Afin de continuer sur ma lancée, je m'installe confortablement sur une des chaises entourant la longue table de la salle-à-manger. Je n'avais pas fait attention à tout cela auparavant mais son appartement fait au moins cinq fois la taille du mien. Je ne baigne pourtant pas dans la misère mais lui nage carrément dans le luxe à ce stade. L'ensemble de la décoration est d'un blanc somptueux. Les fenêtres sont encadrées de rideaux en velours rouge, tandis qu'une table basse en verre prend place au centre de trois canapés de cuir noir. Un écran plat surplombe l'ensemble de ce salon. L'endroit où je me trouve se situe, quant à lui, en hauteur vis-à-vis des trois légères marches présentes entre deux poteaux blancs, derrière les canapés. Tout est épuré, à l'image du locataire. Ce ne sera finalement peut-être pas si difficile que cela de travailler calmement dans l'enceinte de ce château en plein coeur de Paris.
- Disons qu'un tel cadre de travail ne peut pas se refuser. Je vois qu'être le directeur général permet de payer le loyer d'un tel appart, dis-je à voix haute sans réel contrôle sur ce flot de parole.
Je le regrette immédiatement.
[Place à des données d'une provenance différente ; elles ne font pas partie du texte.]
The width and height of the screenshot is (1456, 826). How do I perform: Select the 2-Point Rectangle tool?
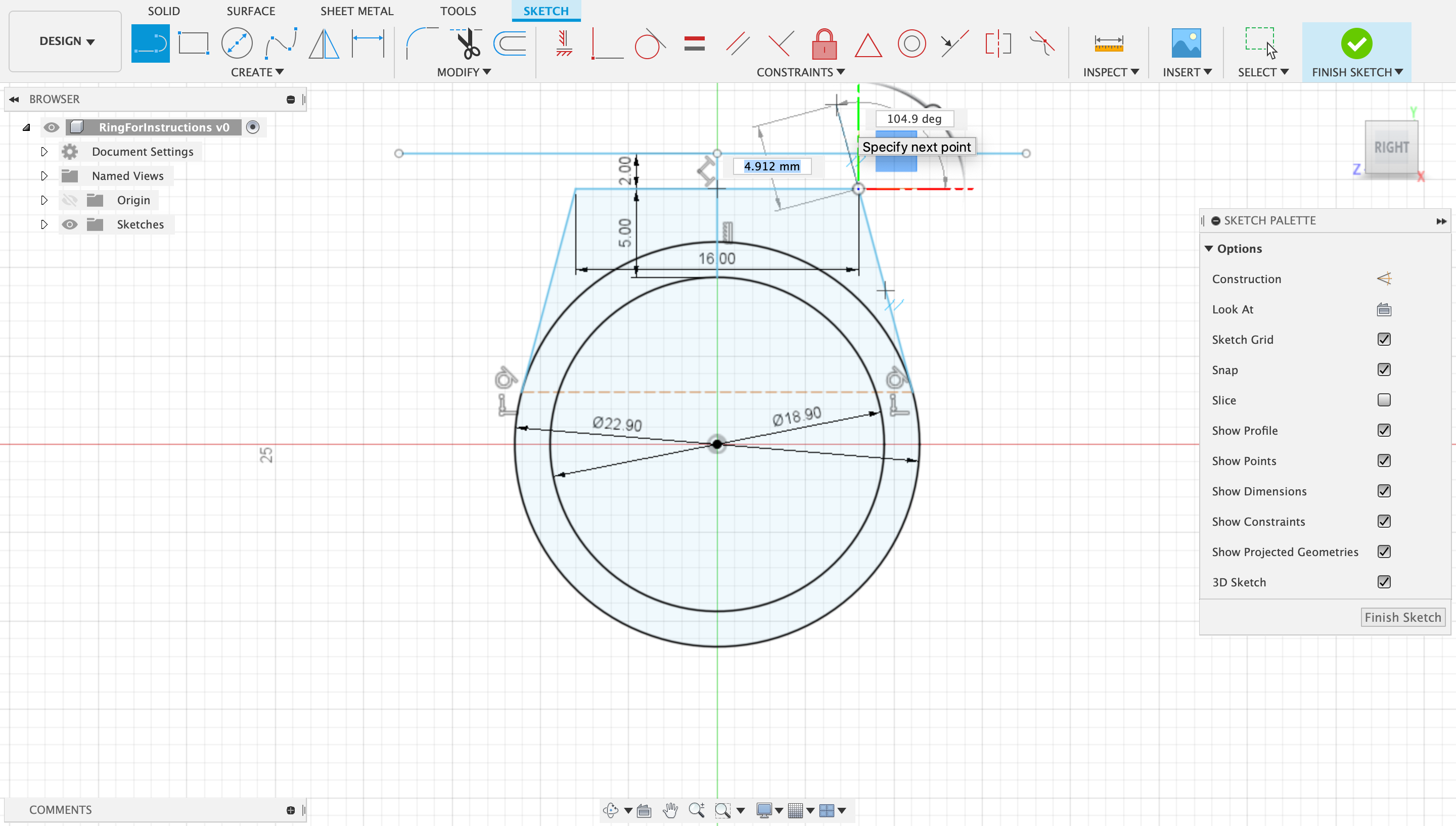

Sam s'approche en effet de moi, ayant enfin décroché les yeux de cette fichue montre devant également coûter la moitié du loyer qu'il paie actuellement. J'ai également toujours été habituée à vivre confortablement, malgré le fait que mon père ne me donnait que peu d'argent vis-à-vis de l'héritage qu'il a pu recevoir lors du décès de ma mère. Mais peu importe, l'argent ne m'a jamais manqué et c'est le principal. Cet arrière goût de m'as-tu-vu, très peu pour moi.
- Je suis propriétaire de l'immeuble, ma belle, dit-il tout en pesant chacun de ses mots avec une fierté inconditionnée.
- Si tu crois que cela m'impressionne, mens-je effrontément.
Évidemment que c'est le cas ! Cet homme est millionnaire et s'entête à vouloir prendre une place que j'ai toujours chéri alors que lui pourrait s'offrir le quart des sociétés de la capitale. En plus, il a plus l'allure d'un banquier que d'un homme travaillant dans l'univers de la mode. Mais je pense qu'il serait préférable de garder cette réflexion pour moi avant de me faire scotcher la bouche.
- Si tu crois que j'en ai quelque chose à faire, répond-t-il tout en tournant les talons.
Son insolence m'agace de plus en plus. Ce trait de caractère ne le rend que plus atypique. Il n'est plus l'homme froid qui m'a réembauché moins de cinq minutes après avoir été virée le jour de mon arrivée. Être en incapacité de lire entre les lignes que représentent Sam Miller, s'avère être la chose la plus déstabilisante que j'ai connu depuis mon arrivée. Car sans totalement parvenir à cerner qui il est réellement, je ne parviendrai que plus difficilement à l'évincer de la course.
Celui-ci revient aussitôt, une pile de feuilles entre les bras qu'il dépose lourdement sur la surface de la table. L'une d'elle attire mon attention...
Il a osé m'organiser un planning le salaud !
- Tu rigoles là j'espère ? Je suis censée faire la cuisine un soir sur deux ! Non mais il n'est pas question que je me transforme en bonne à tout faire, m'énervé-je soudainement.
- On s'entre-aide entre colocataires, non ?, ironise-t-il. Si tu préfères mourir de faim, libre à toi. Les grandes figures de demain ne sont pas les fainéants d'aujourd'hui, conclut-il de façon théâtrale tout en claquant la porte de son bureau.